Tea or Coffee ?... L’hôtesse de l’air le réveille avec ses deux carafes au bout des bras, comme s’il était obligatoire de choisir entre un café probablement lavasse et un thé très certainement mal citronné. Celui qui il y a un instant était encore 8-le-Gaucher enjoint à la partie la plus polie de lui-même de bien vouloir faire un effort : le Professeur Charles-Arthur Doubledièse reprend alors contenance et bougonne une fin de non-recevoir, diplomatiquement insensible aux carafes de l’hôtesse impatiente, esquissant une vague grimace, quittance obligée à son sourire certifié ISO 9001, mais intérieurement très fâché qu’elle l’ait réveillé juste avant qu’il ait pu traverser en rêve cette demi-seconde d’évanouissement et voir enfin ce qu’il y a derrière ce rideau.

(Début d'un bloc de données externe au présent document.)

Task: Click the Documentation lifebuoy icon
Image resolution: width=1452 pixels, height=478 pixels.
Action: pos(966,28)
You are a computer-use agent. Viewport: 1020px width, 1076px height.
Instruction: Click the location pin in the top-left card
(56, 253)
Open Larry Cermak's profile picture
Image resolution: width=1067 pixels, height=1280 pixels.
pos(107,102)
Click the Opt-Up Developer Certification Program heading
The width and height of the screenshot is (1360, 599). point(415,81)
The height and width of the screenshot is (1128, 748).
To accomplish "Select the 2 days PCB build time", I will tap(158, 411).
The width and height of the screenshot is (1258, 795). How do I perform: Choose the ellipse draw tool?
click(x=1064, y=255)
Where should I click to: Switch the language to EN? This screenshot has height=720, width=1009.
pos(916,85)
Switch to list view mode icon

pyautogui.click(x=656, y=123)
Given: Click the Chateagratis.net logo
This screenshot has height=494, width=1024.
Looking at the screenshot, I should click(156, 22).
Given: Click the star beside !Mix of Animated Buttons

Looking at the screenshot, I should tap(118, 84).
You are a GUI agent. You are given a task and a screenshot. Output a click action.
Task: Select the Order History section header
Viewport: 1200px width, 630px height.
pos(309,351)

Peut-être, la jubilation infinie ? Putain d’hôtesse !... A-t-elle pressenti le danger ? Est-elle une infirmière aérienne qui réveille ceux qui risquent de sombrer dans la jubilation infinie ? Les médecins légistes, autour d’autres sarcophages, appellent ça overdose. C’est un mot qui ne suggère que l’excès. Quand le rêve a mauvaise presse, on néglige la plénitude. Il faut être rentable. Savoir doser. Etre efficace. Ne jamais exagérer.